Basketball Strength and Conditioning

Keys to a Basketball Strength and Conditioning Program

  • January 4, 2015
  • / By Tom

A well-designed basketball strength and conditioning program can be the difference between having skilled, but over-matched players and a team that can dominate from the opening tip on. A position and system specific approach is important for any program, because the physical demands are different based on what the athlete is being asked to do.

Each position has a different way to prioritize their training. Obviously, perimeter players don’t generally need as much bulk and strength as post players who are fighting against other big men in the paint. Pure speed would be more important than strength for most point guards and wings. A good program will incorporate all aspects, but in the order of their positional value.

The offensive and defensive systems also have to be taken into account. Some offenses use the traditional setup of having two post players, but more offenses are moving towards having one post player and having power forwards who have more shooting and perimeter ability.

Muscle Mass

Basketball players definitely need a base level of muscle mass and this is an important starting point, especially for beginners. Having well-balanced muscle can make athletes stronger and hold up better to the more physical parts of the game that can lead to injury. Too much muscle, though, can slow the athlete down and hinder the other abilities below. It is important to find the right balance.


A base level of strength is needed for basically everything on the basketball court. We think of basketball strength as being able to hold up in the post, driving to the lane, or grabbing rebounds, but even shooting and ballhandling can be aided with good strength. In general, the more time spent in the post, the more beneficial strength can be.


Power and explosive ability is crucial on the basketball court. These can be any short bursts where the more explosive athlete always wins. Defense, rebounding, and cutting to the hoop are great examples of this. There is an obvious impact to being able to move quickly and jump really high in basketball.


Speed is a massively valuable ability for basketball players. Speed helps on both ends of the court. Think of how difficult it is to defend someone like John Wall in the open court. While speed is more important for, say a point guard than a center, speed still impacts each position. A fast big man can cause trouble on both ends in fast-break situations.


Long distance running isn’t necessarily the best form of conditioning for a basketball player. How many times do you see a player going the same exact speed for miles at a time? The conditioning needs to replicate what is done on the basketball court. This means short bursts of explosive movements, mixed with a brief recovery. Actually playing basketball is an obvious way to accomplish this, but there are basketball training drills that can be done to work on specific skills while also improving conditioning.
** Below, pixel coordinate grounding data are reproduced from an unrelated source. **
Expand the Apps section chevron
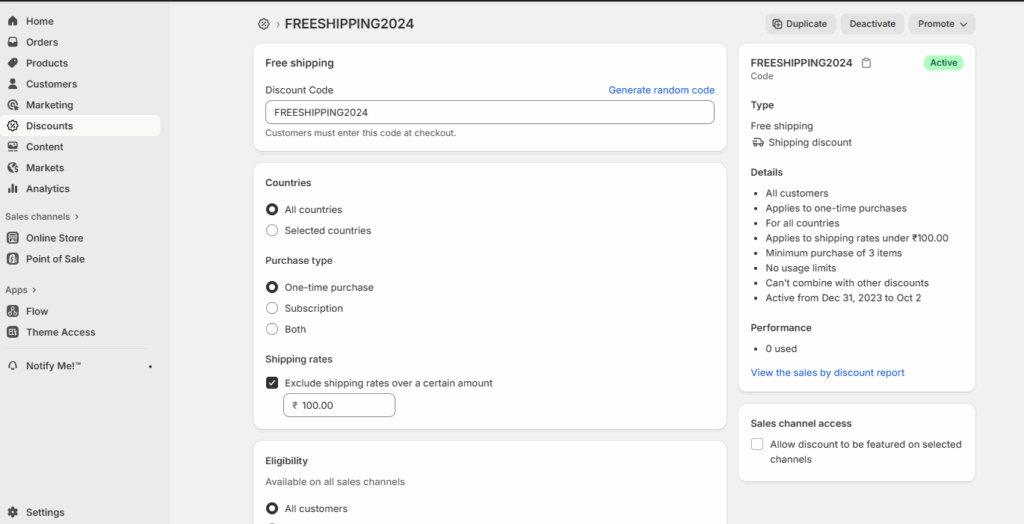The image size is (1024, 524). pos(33,290)
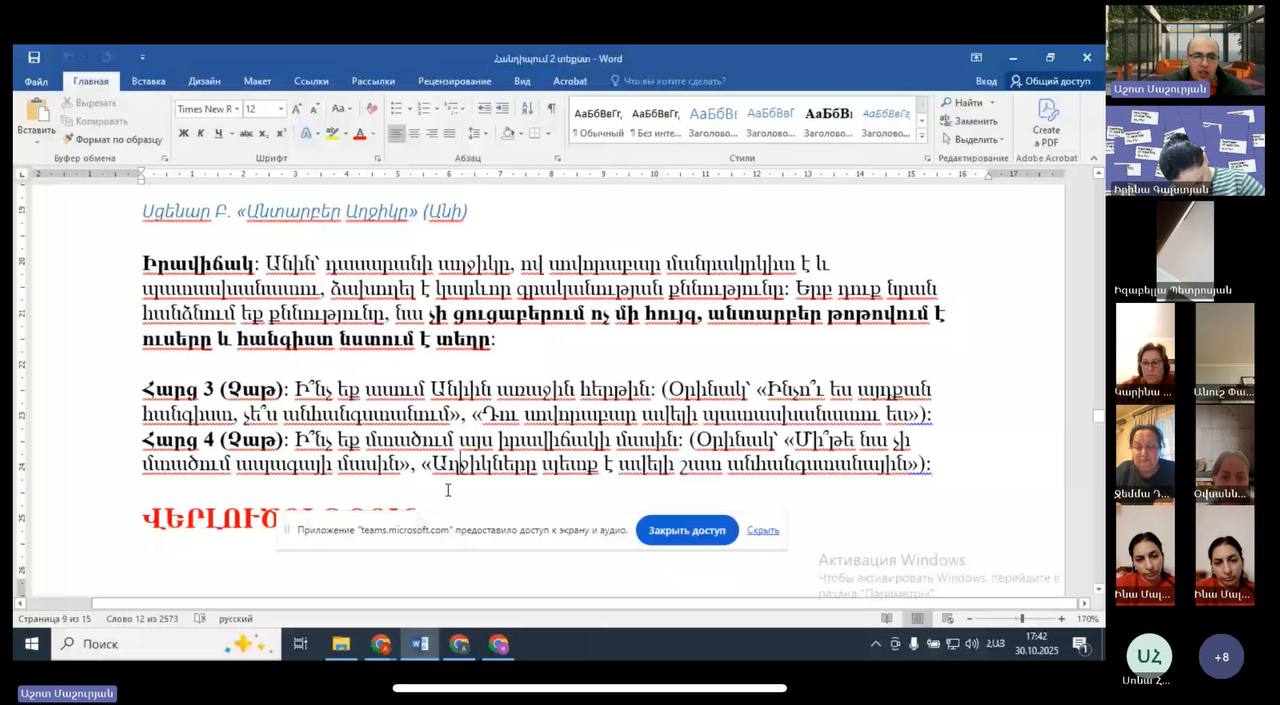Image resolution: width=1280 pixels, height=705 pixels.
Task: Click the Replace (Заменить) button
Action: (968, 121)
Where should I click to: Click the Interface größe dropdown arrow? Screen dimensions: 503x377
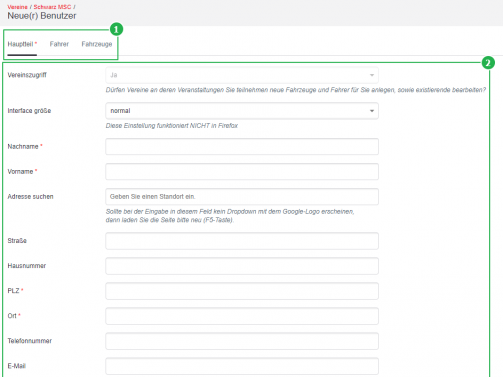[x=372, y=111]
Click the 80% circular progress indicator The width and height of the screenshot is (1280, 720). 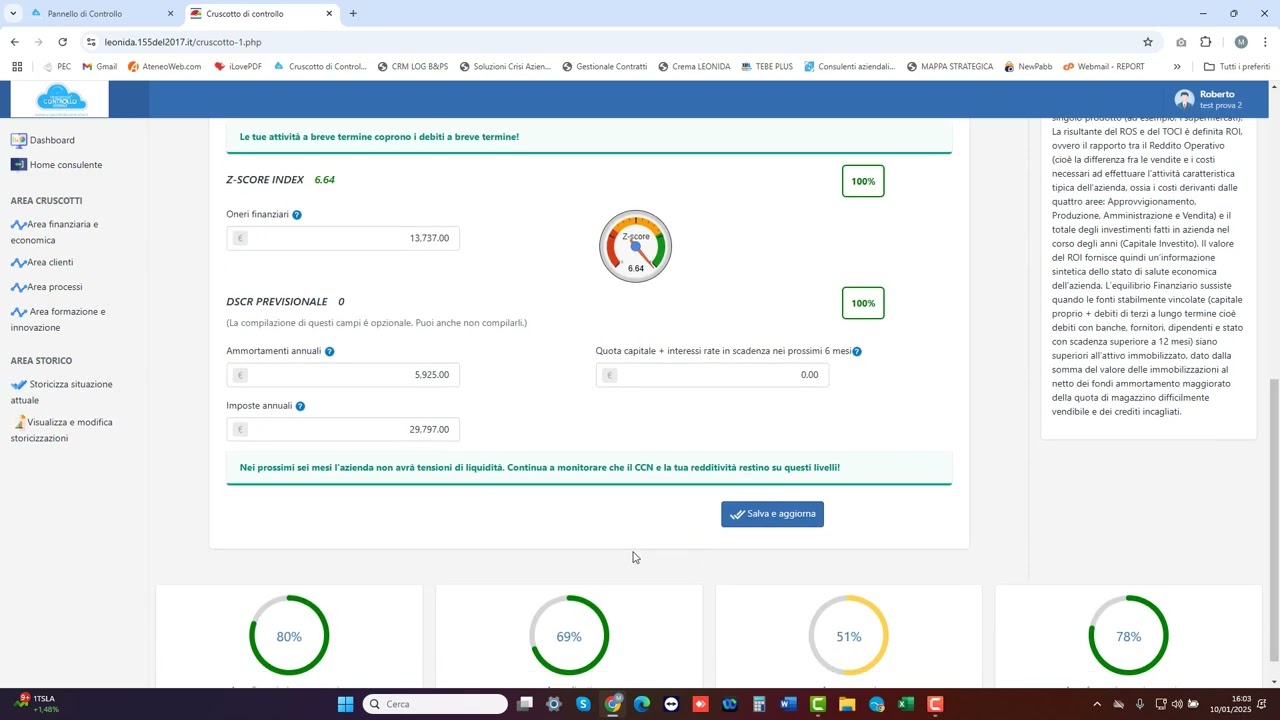(x=289, y=636)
A basketball strength and conditioning program has to, shockingly, prepare athletes to play basketball. It sounds so simple, but mistakes are made here frequently. High-level athletes can’t simply focus on bodybuilding training with some long-distance running. They need to be prepared for the rigors of sprinting up and down the court, playing defense, and crashing the boards. A really fit athlete will no basketball-specific training would look terribly unfit on a basketball court.